No, he made two points. The first one is that this way you don't have your code in random freelancer's accounts, which I'm saying is wrong: a freelancer can take his code, and upload it back to his account.
So if this mechanism makes sense to you as a way of guaranteeing that your code won't be in other people's accounts, you're mistaken too.
In fact if you don't believe me give me access to your private repos and lets see what happens.
Nobody is disputing that access to the private repo allows for a copy to be kept. But it's an "island", not a fork.
Come on, no one is arguing that, and I'm sure you know that.
He said it's "cleaner", not more secure. Yes anybody can re-upload his code to a random github account, but then it's easier to see it's stolen code in contrast of having a github fork of the private repository.
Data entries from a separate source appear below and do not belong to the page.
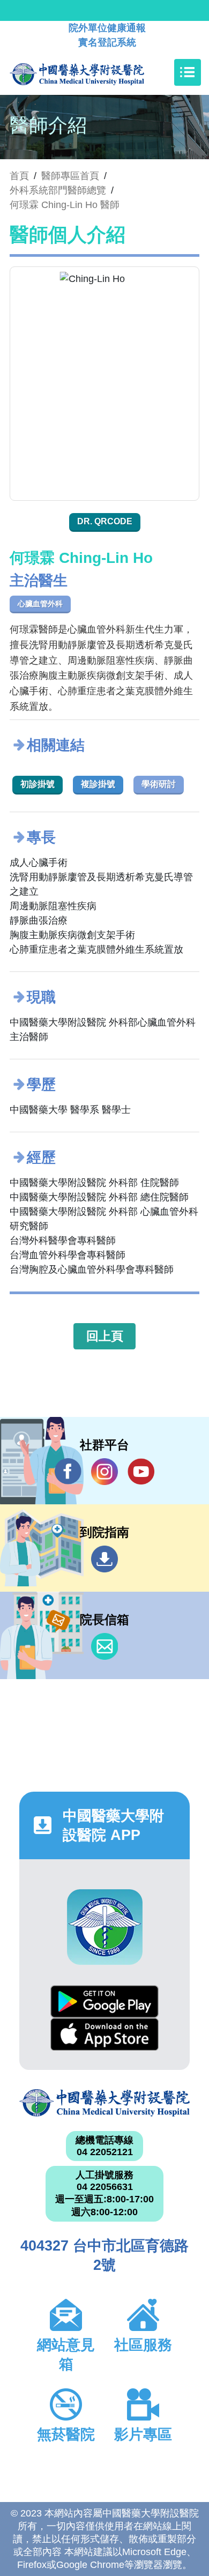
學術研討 (158, 784)
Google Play (104, 2001)
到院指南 (104, 1559)
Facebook (68, 1471)
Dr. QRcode (104, 521)
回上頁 (104, 1336)
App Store (104, 2034)
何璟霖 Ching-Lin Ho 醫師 (65, 204)
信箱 (104, 1646)
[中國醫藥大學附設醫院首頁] (93, 72)
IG (104, 1471)
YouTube (141, 1471)
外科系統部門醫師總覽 (58, 190)
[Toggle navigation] (187, 72)
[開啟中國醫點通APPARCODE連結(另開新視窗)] (105, 1927)
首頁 (19, 175)
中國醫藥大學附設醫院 (104, 2103)
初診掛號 (37, 784)
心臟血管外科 (40, 603)
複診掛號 (98, 784)
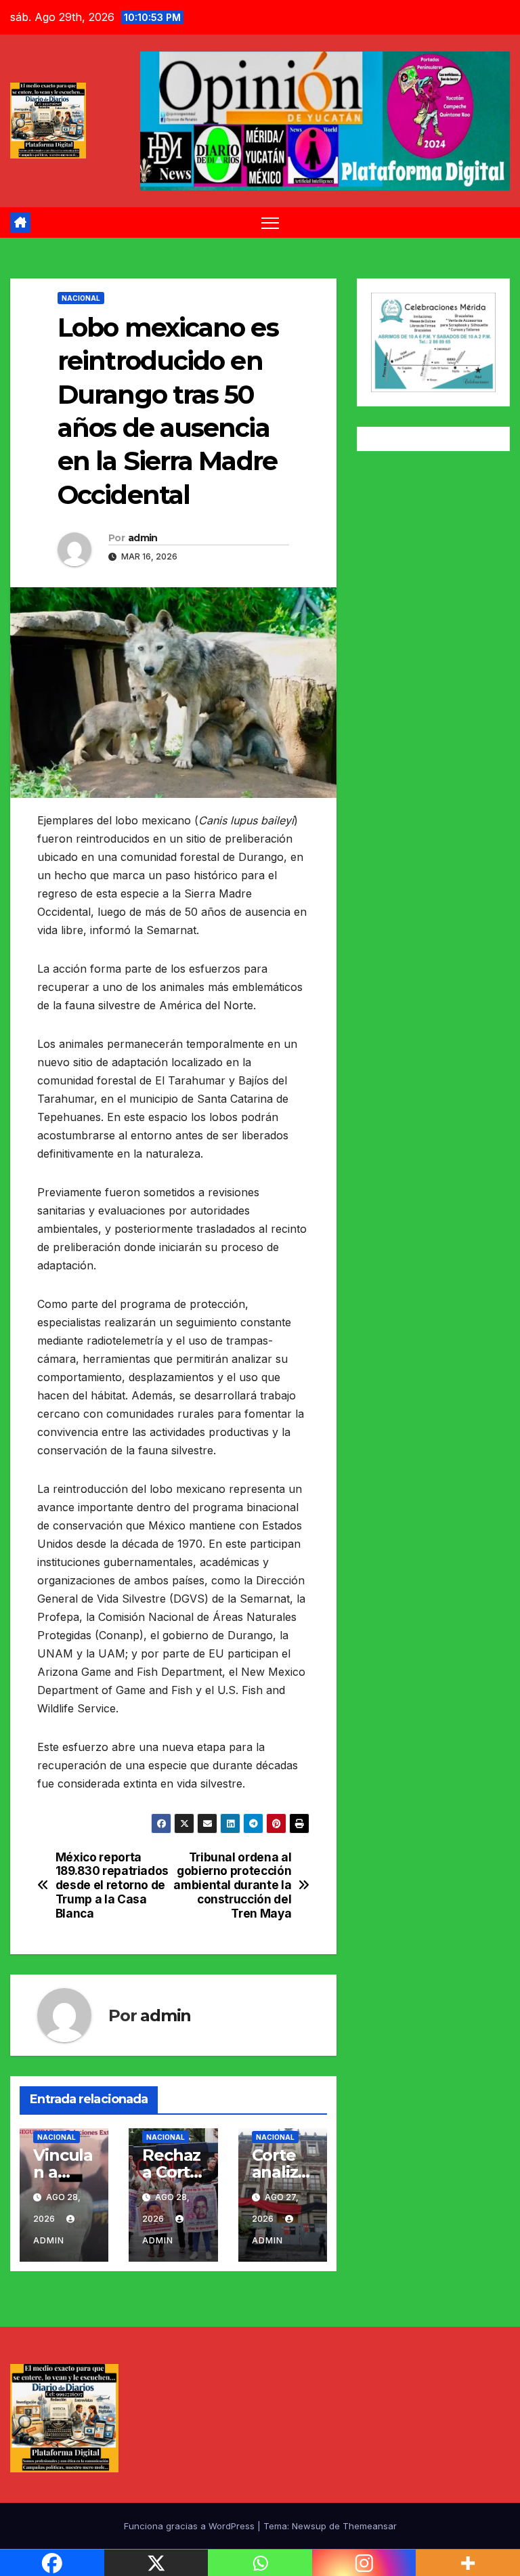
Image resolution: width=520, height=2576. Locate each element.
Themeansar (370, 2525)
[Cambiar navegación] (270, 222)
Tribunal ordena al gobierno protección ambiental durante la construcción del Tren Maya (232, 1885)
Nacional (81, 298)
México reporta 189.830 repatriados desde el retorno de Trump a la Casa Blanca (112, 1885)
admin (143, 538)
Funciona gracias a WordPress (190, 2525)
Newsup (309, 2525)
Nobody but you is claiming this.
> It means there are no abandoned copies of my codebase sitting around forever forgotten in random Github accounts.
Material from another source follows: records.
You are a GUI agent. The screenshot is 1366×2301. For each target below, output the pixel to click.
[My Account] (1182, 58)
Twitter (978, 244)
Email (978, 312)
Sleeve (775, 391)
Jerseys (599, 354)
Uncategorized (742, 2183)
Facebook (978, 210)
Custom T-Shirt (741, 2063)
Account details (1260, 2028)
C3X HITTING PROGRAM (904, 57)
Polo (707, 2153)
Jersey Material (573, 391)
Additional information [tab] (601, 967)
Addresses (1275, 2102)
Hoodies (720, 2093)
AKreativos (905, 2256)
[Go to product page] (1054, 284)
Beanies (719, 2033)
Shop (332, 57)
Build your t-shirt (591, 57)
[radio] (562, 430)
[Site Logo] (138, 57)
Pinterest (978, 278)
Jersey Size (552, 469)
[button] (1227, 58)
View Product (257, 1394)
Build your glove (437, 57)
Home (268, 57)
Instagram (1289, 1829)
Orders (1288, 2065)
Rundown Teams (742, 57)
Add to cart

- collaborator get a copy of your code, works a bit on it;
- collaboration stops;
- a few months pass and you start collaborating with the same person again;
- collaborator then pushes some changes based on outdated information and breaks everything
github does have better ways to prevent that. that's the point of using git, right?
The only way to really protect yourself is with a contract that stipulates the repo and any clones a contractor may have access to must be destroyed upon termination of the contract.
Github is a tool for collaboration. The point of a private repo is to manage who you are collaborating with. Once I don't want to collaborate with someone anymore, there is no reason for them to have a Github fork of my code anymore. As I said, it's cleaner.
I'm fully aware that they can save a local copy (did you read my 3rd paragraph above?), and of the importance of contracts.
It’s about trade-offs. If you must have “trade secrets” amongst your code, perhaps you can keep that code available only to whom you trust will follow your wishes with it, and have separate repos to share wherein you do not care as much about collaborators “stealing” the code.
As soon as you let someone into your codebase, almost anything can happen, right?
There are cases where it would make sense to sacrifice risks related to code-copying in order to have faster/better development.
Also, what’s stopping anyone working at ANY company from taking the company code and doing whatever they want?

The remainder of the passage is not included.